Немецкая репродукция иконы XVI века с двумя всадниками на серебристом фоне, напоминающем лунную ночь, на конях, которые не скачут, а скорее танцуют, – висит в моей комнате. Эти князья, как ни странно, все еще – по крайней мере, для автора – живые фигуры русской истории и русской культурной традиции. В полумертвой деревне присутствует нечто вечное, присутствует история. В каком-то смысле она всегда одна и та же – как пейзаж, «далекое зрелище лесов». История – время, превратившееся в вечность.
Братья-мученики, о которых нельзя с уверенностью сказать, существуют ли они в земном смысле или только являются, как и положено святым, выражают ту многосмысленность, от которой я и не думаю отказываться, которая присуща всему сочинению. То они витязи в княжеских шапках, на призрачных танцующих конях, то спившиеся попрошайки, которые шатаются вокруг поместья, не то настоящего, не то воображаемого. Вот я и смотрю на них – на тех, кто висит на стене, и на тех, кто гарцует по лунному полю.
1991,1998
Литературный музей
Записи разных лет
О mein Freund, wiederhole es Dir unaufhorlich, wie kurz das Leben ist, und dafi nichts so wahrhaftig existiert als ein Kunstwerk. Kritik geht unter, leibliche Geschlechter verldschen, Systheme wechseln, aber wenn die Welt einmal brennt wie ein Papierschnitzel, so werden die Kunstwerke die letzten lebendigen Funken sein, die in das Haus Gottes gehen, – dann erst kommt Finsternis[4].
Каролина Шлегель – A.В.Шлегелю. 1801 г.
Время перемешивает правду с ложью, чтобы заляпать окна истории этой мутной жижей.
Тень неизбывного прошлого накрыла нас. Нам холодно. Солнце истории не светит на нас. Вместо солнца – мутный зрак государства.
Оптимистическое чувство истории у Пастернака, который оставался советским поэтом, сменилось скептическим и трагическим у абсолютно несоветских поэтов Мандельштама и Ахматовой. Я бы рискнул назвать Пастернака – единственного из великих – дачным поэтом. Подобно воспетой им дачной природе, существует дачное мировоззрение. Он не сельский и не городской, не идиллический и не трагический, – он дачный.

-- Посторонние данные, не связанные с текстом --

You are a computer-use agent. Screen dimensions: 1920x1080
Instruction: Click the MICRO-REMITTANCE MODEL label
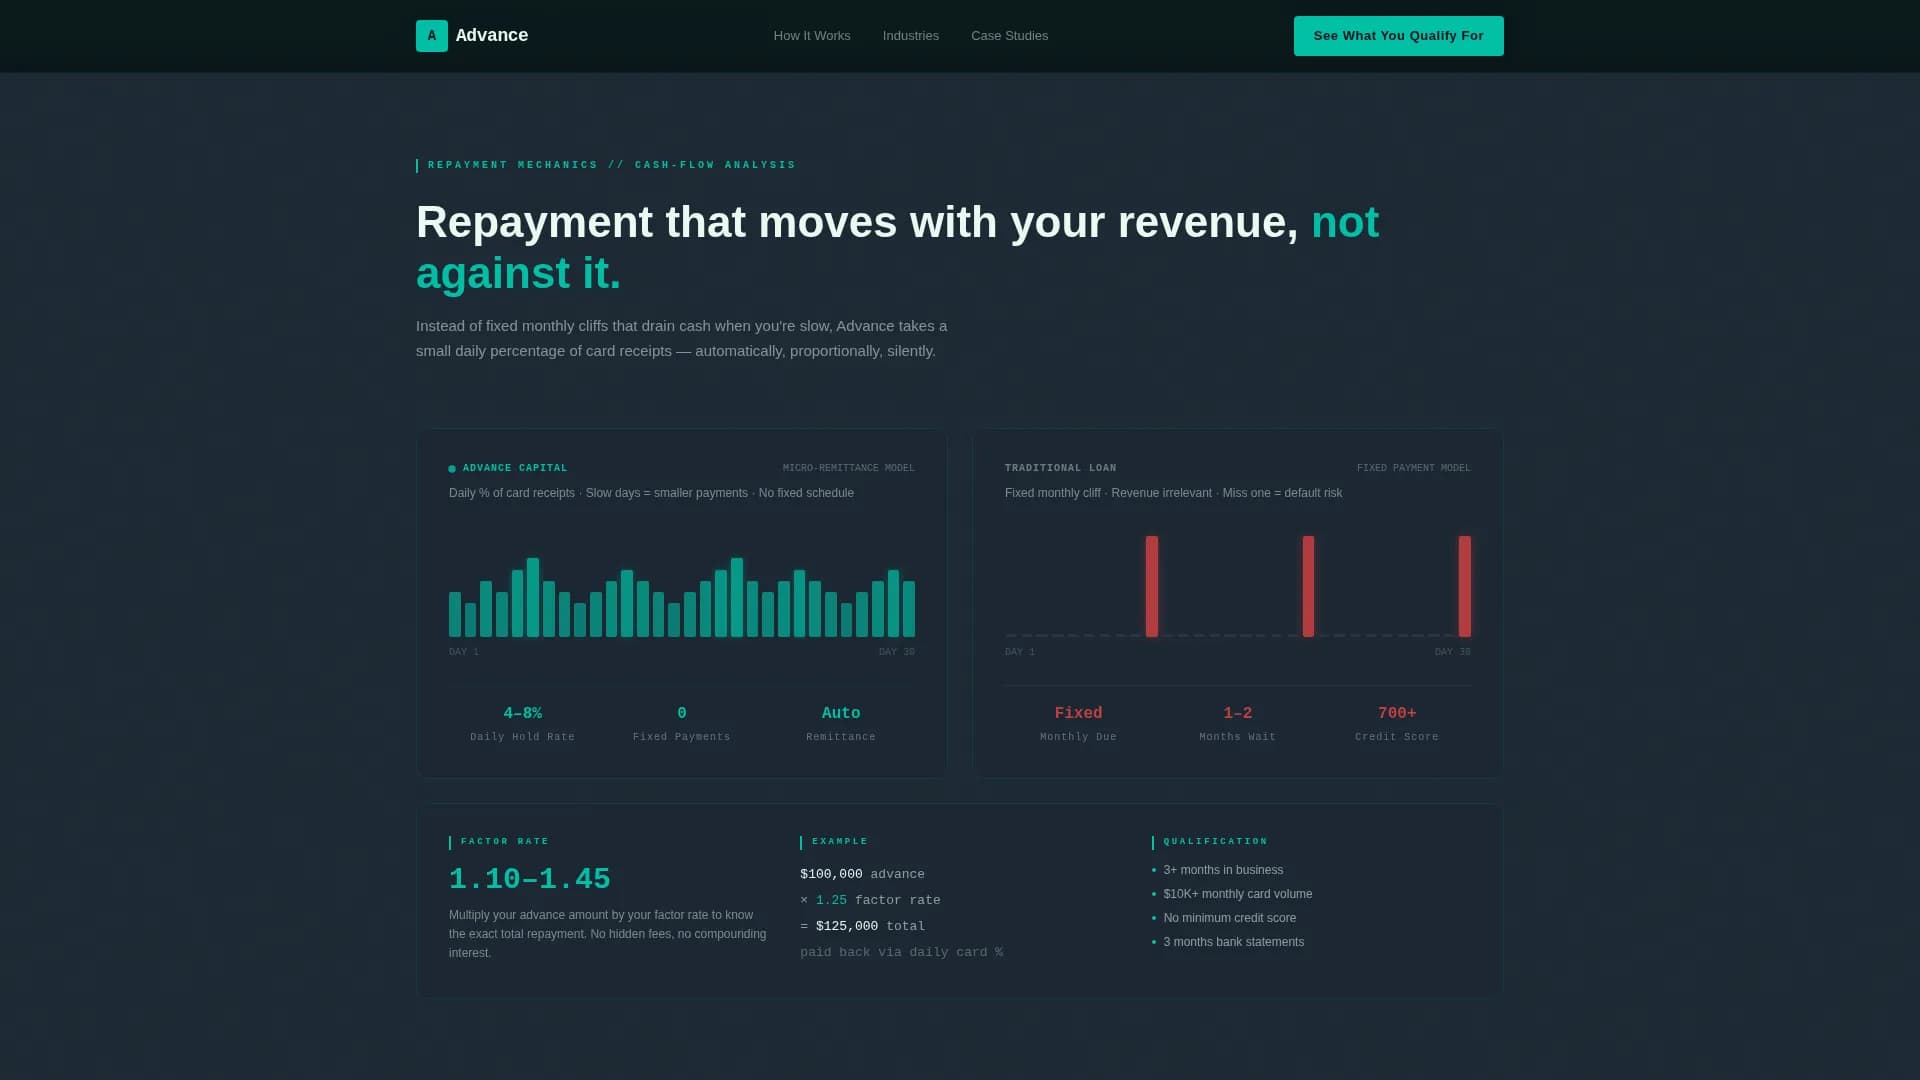[848, 467]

Христианский (или якобы христианский) взгляд на историю приводит его к какому-то оптимистическому фатализму, отсюда почти абсурдный замысел «Живаго», как он изложен в письме Спендеру 1959 года: «В романе делается попытка представить весь ход событий, фактов и происшествий как движущееся целое, как развивающееся, проходящее, проносящееся вдохновение, как если бы действительность сама обладала свободой и выбором и сочиняла самоё себя, отбирая от бесчисленных вариантов и версий».